(Goal) Recast the material below as a JSON list of strings, one string per line and with blank lines left out, covering everything from the line containing "Open the 6号作品 thumbnail preview" down to the line containing "This screenshot has height=892, width=1028.", both lines included.

(Available data)
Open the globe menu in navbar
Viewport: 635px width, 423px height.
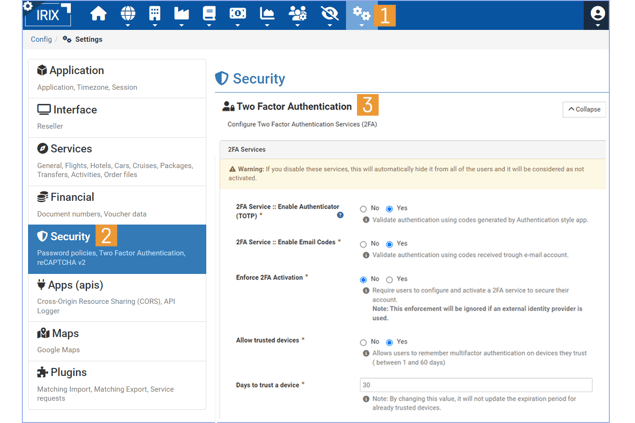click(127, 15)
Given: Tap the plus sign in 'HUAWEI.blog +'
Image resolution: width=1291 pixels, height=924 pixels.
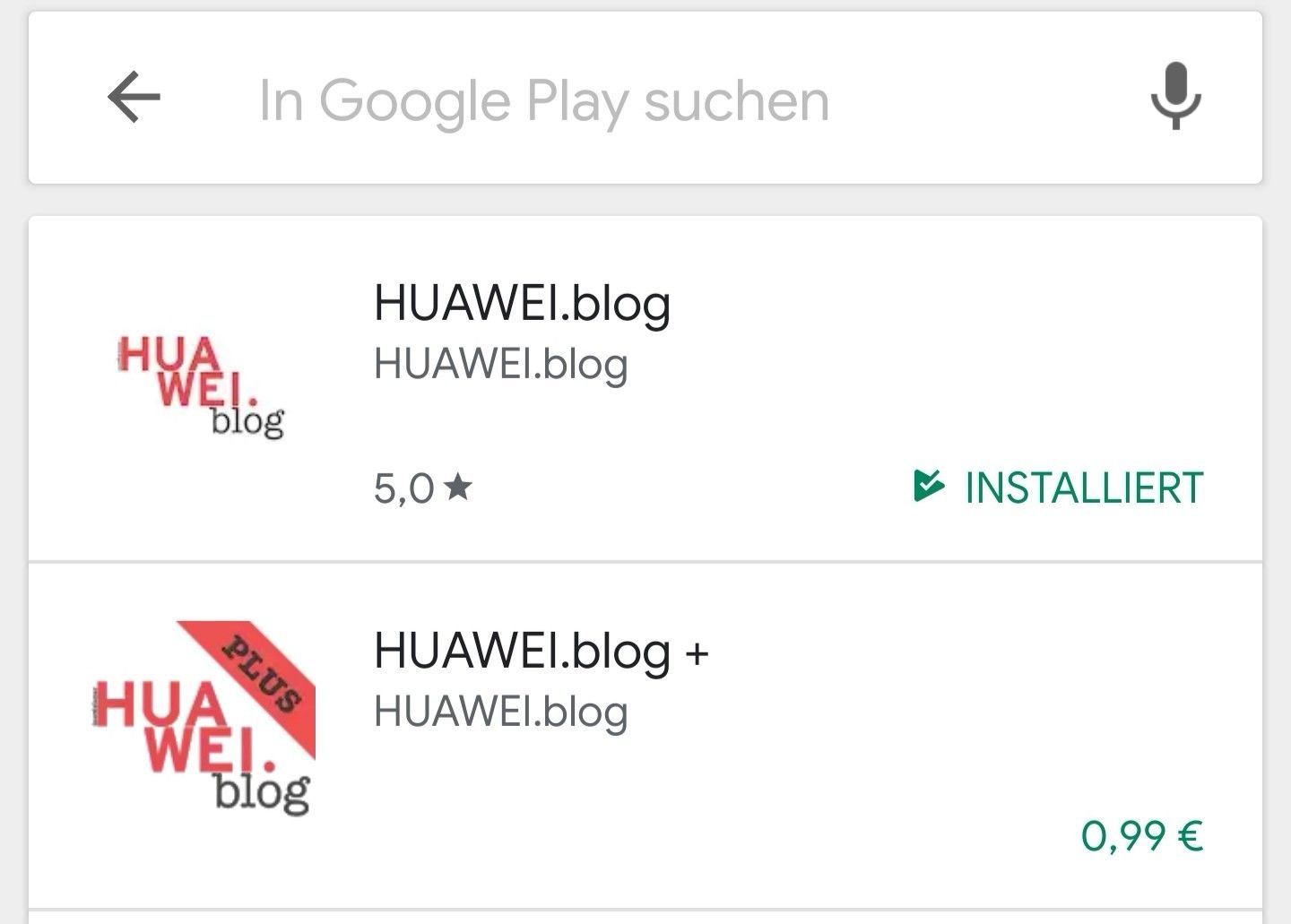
...
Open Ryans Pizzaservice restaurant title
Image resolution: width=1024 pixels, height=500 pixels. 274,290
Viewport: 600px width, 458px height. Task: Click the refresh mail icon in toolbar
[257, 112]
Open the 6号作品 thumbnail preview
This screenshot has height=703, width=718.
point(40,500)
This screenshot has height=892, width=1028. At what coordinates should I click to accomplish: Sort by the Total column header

(Response to this exercise)
[
  "Open the 6号作品 thumbnail preview",
  "This screenshot has height=703, width=718.",
  "point(40,500)",
  "This screenshot has height=892, width=1028. At what coordinates should I click to accomplish: Sort by the Total column header"
]